:: Data provided ::

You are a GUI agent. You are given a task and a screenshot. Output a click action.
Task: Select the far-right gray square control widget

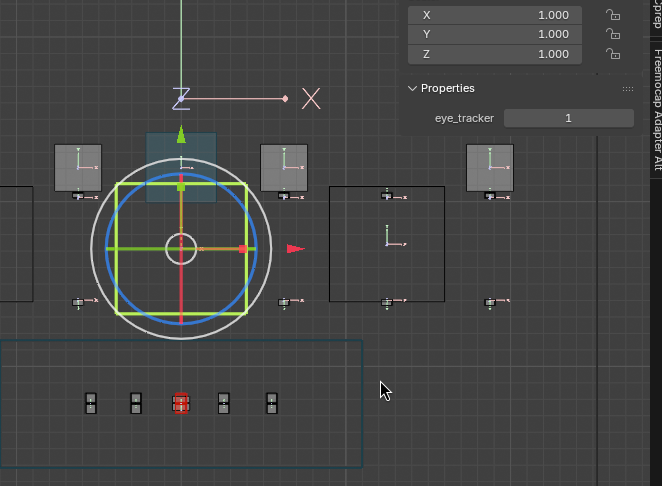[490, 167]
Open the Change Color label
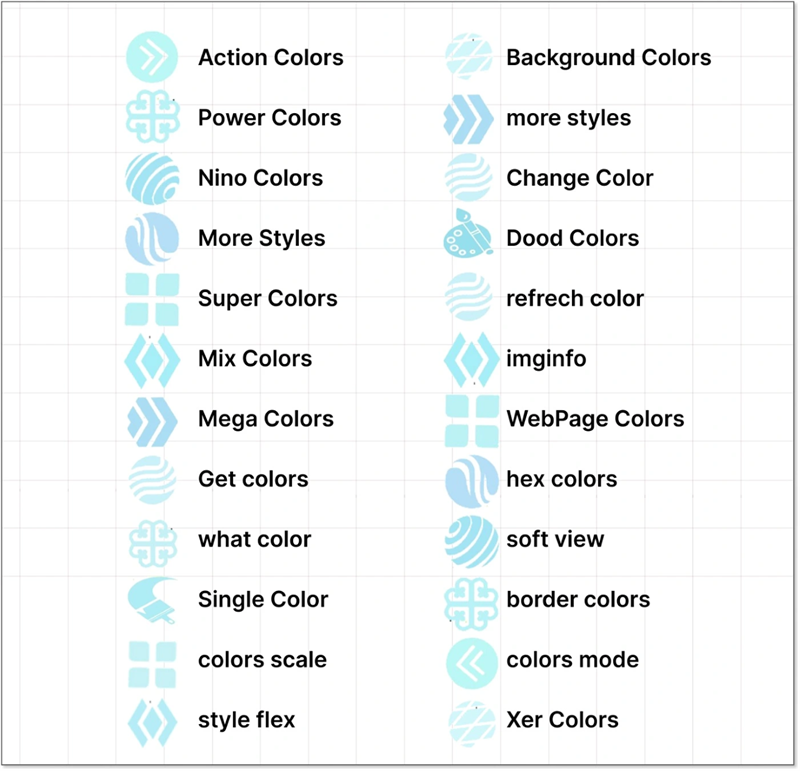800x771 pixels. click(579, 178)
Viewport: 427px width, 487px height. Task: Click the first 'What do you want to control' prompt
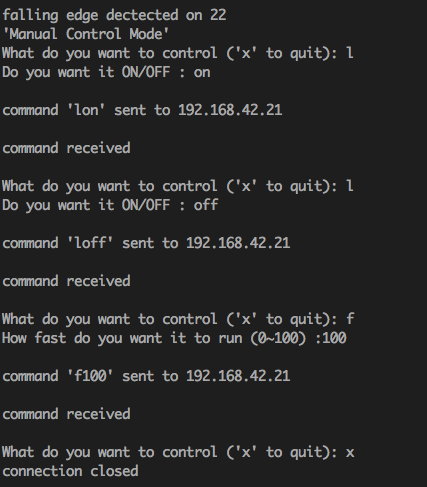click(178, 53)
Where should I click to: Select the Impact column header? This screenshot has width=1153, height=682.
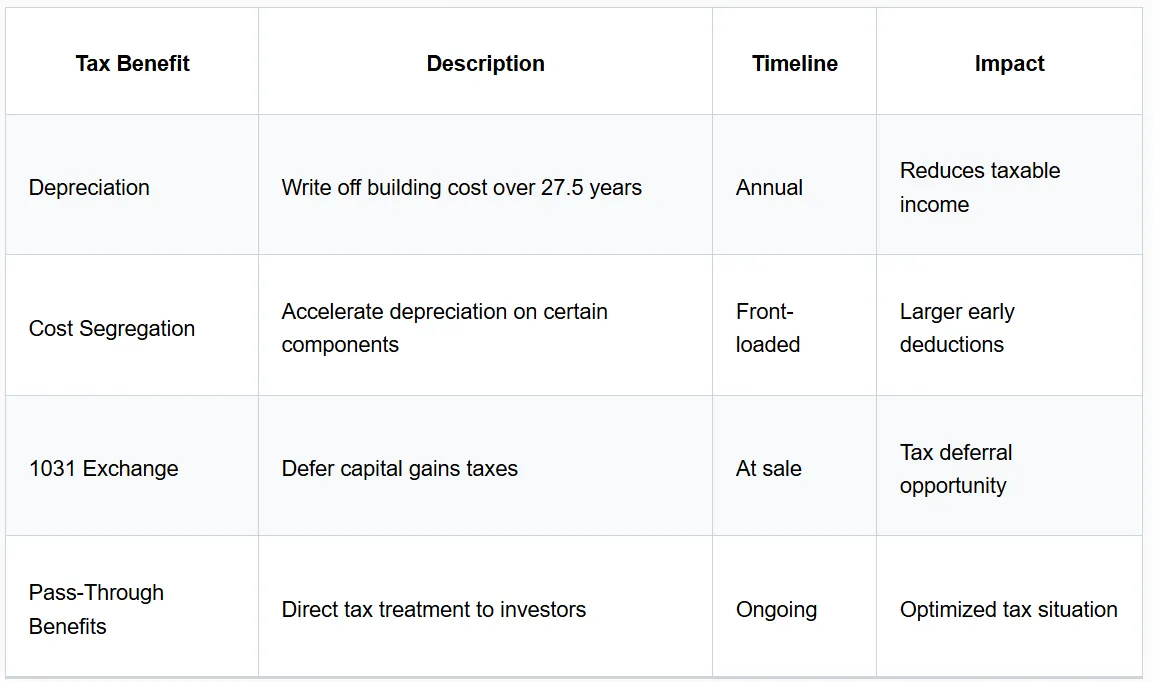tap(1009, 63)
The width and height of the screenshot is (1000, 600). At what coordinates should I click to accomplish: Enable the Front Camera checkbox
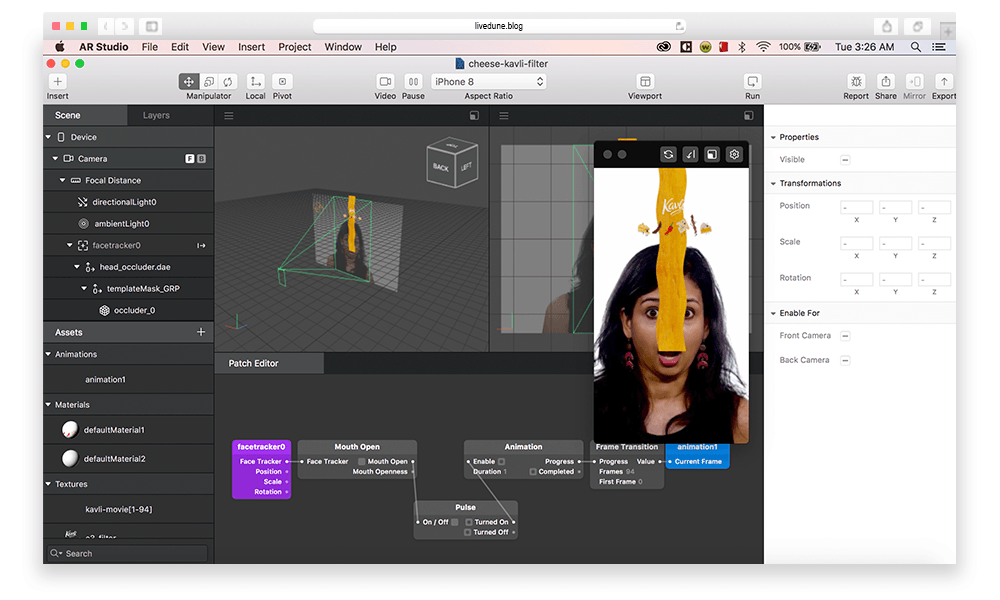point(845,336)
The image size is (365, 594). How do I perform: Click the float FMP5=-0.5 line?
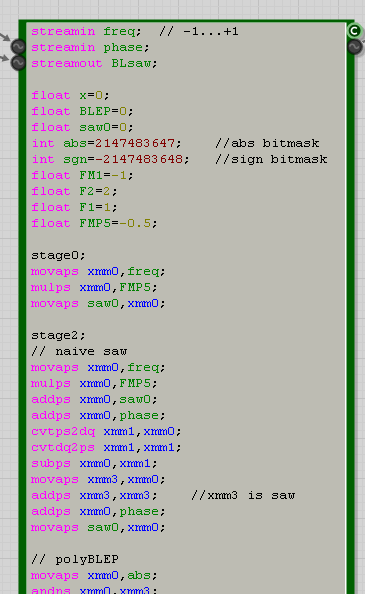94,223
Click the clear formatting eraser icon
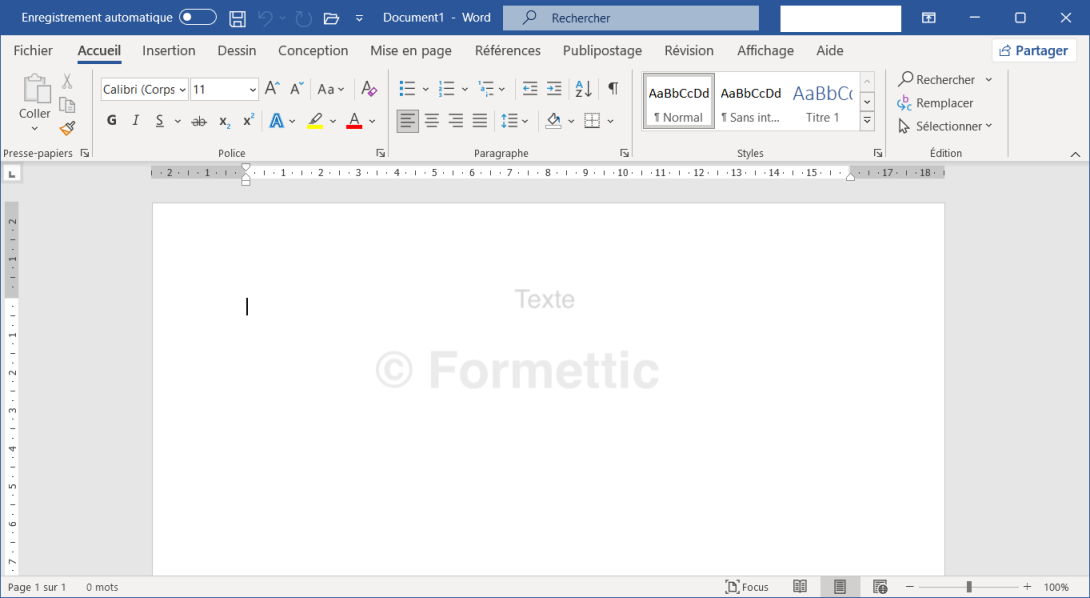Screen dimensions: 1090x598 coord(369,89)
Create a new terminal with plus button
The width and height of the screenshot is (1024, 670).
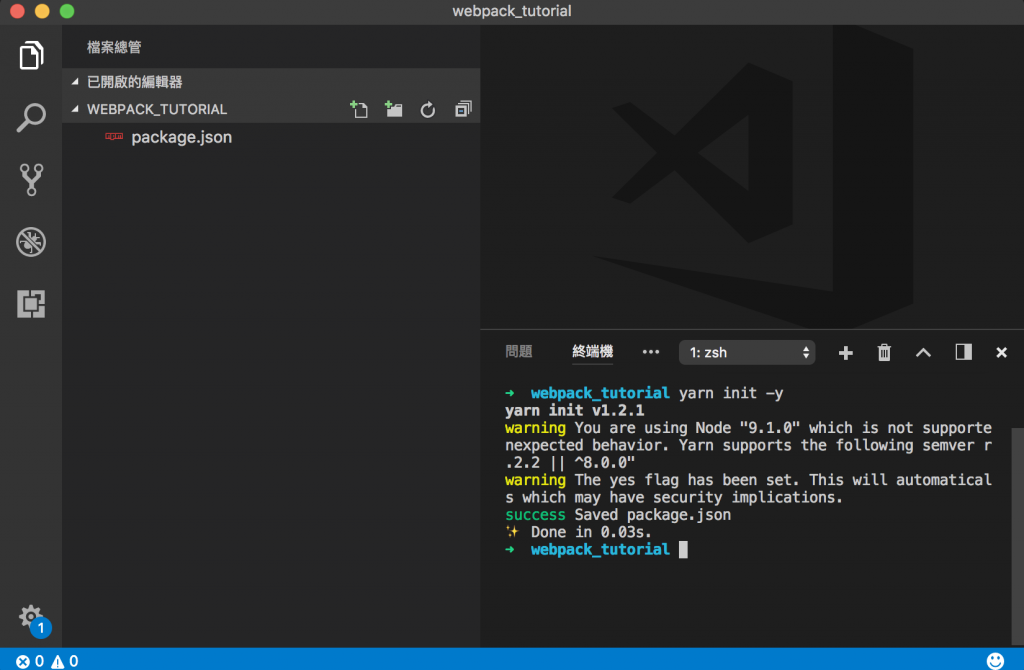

:::

## Exercise directions
I would like you to set down the lines above, from the one containing "The image size" to the final line, exactly as written and without pictures.

## The completed task
The image size is (365, 594). How do I perform: Click the float FMP5=-0.5 line?
94,223
Click the clear formatting eraser icon
Screen dimensions: 1090x598 coord(369,89)
Create a new terminal with plus button
The width and height of the screenshot is (1024, 670).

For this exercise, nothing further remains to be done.